### EXERCISE DETAILS
Arrange the rows below as a Markdown table with the columns "No." and "Entry," numbering each row and skipping any blank lines. Leave the pictures out of the table.

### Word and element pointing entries
========================================================================
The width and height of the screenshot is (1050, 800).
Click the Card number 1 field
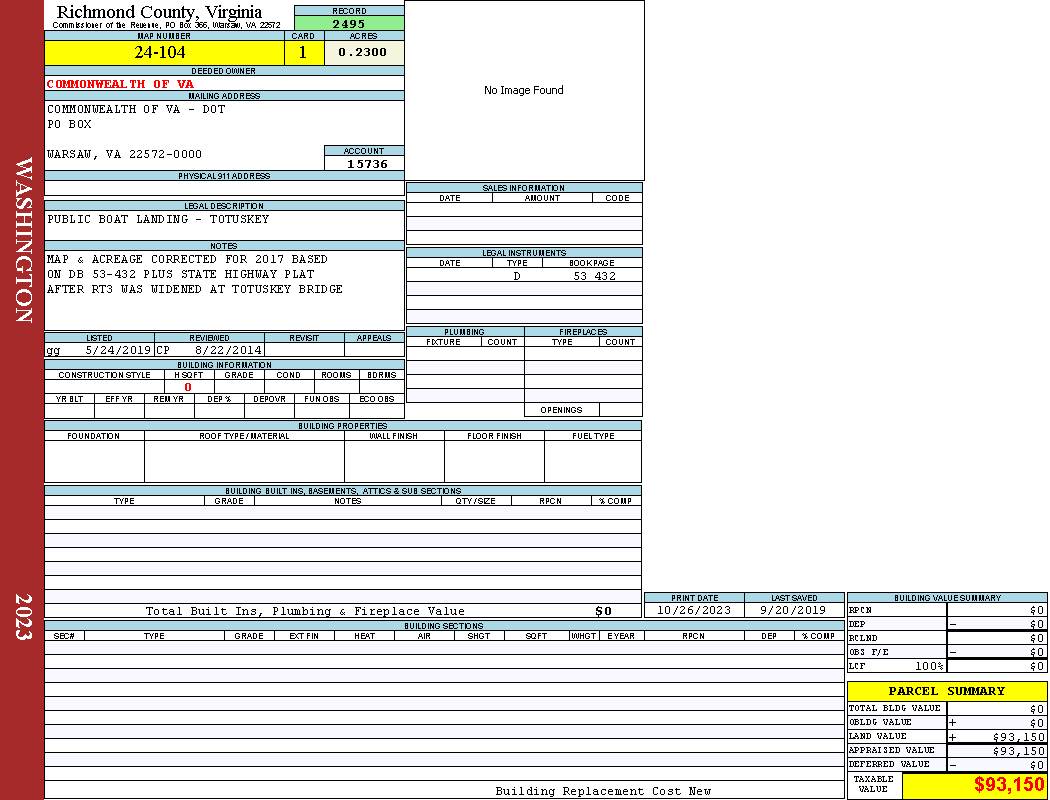[x=303, y=53]
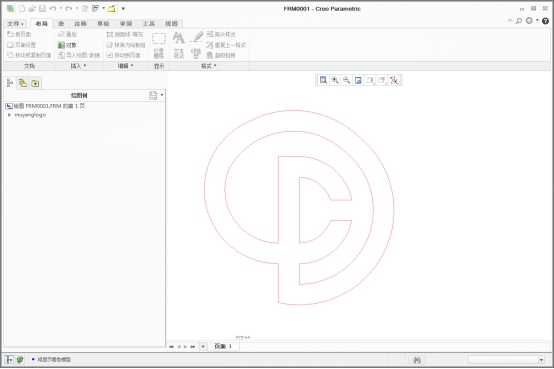Image resolution: width=554 pixels, height=369 pixels.
Task: Click the Zoom In magnifier icon
Action: (x=335, y=80)
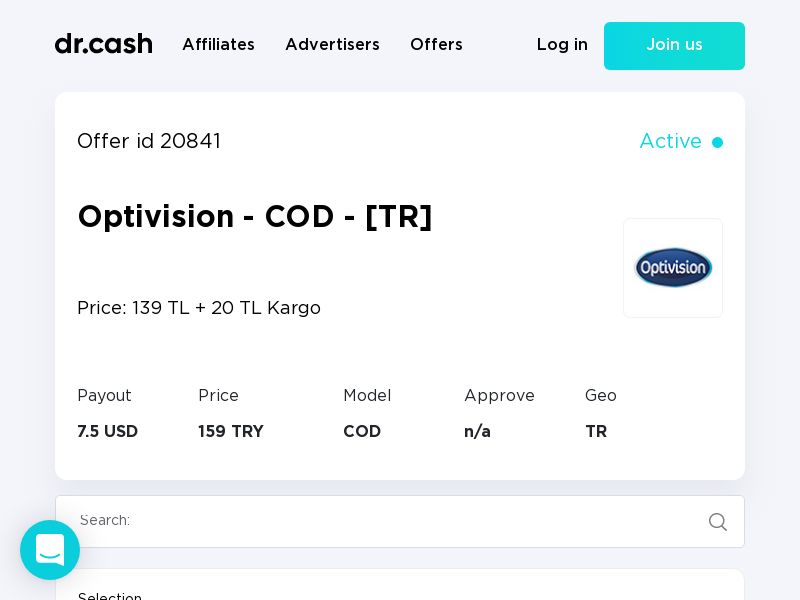Go to the Advertisers page
This screenshot has width=800, height=600.
pyautogui.click(x=332, y=45)
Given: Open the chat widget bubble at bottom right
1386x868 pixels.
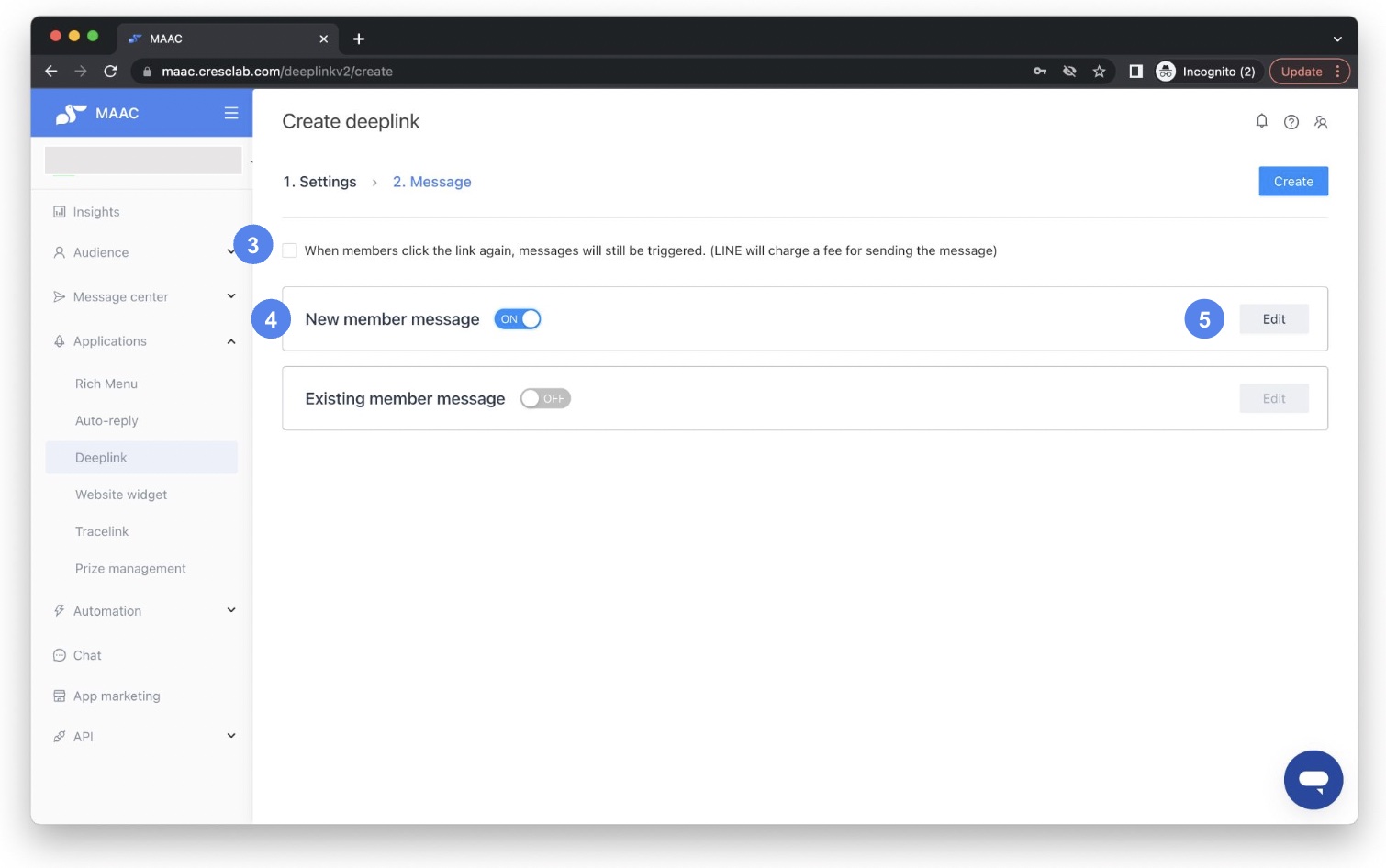Looking at the screenshot, I should 1314,780.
========================================================================
### EXPECTED ANSWER
| No. | Entry |
|---|---|
| 1 | The width and height of the screenshot is (1050, 800). |
| 2 | Click the Card number 1 field |
| 3 | [x=303, y=53] |
| 4 | Image resolution: width=554 pixels, height=369 pixels. |
| 5 | Task: Click the Zoom In magnifier icon |
| 6 | Action: (x=335, y=80) |
| 7 | Go to the Advertisers page |
| 8 | This screenshot has width=800, height=600. |
| 9 | pyautogui.click(x=332, y=45) |
| 10 | Given: Open the chat widget bubble at bottom right |
| 11 | 1386x868 pixels. |
| 12 | Looking at the screenshot, I should 1314,780. |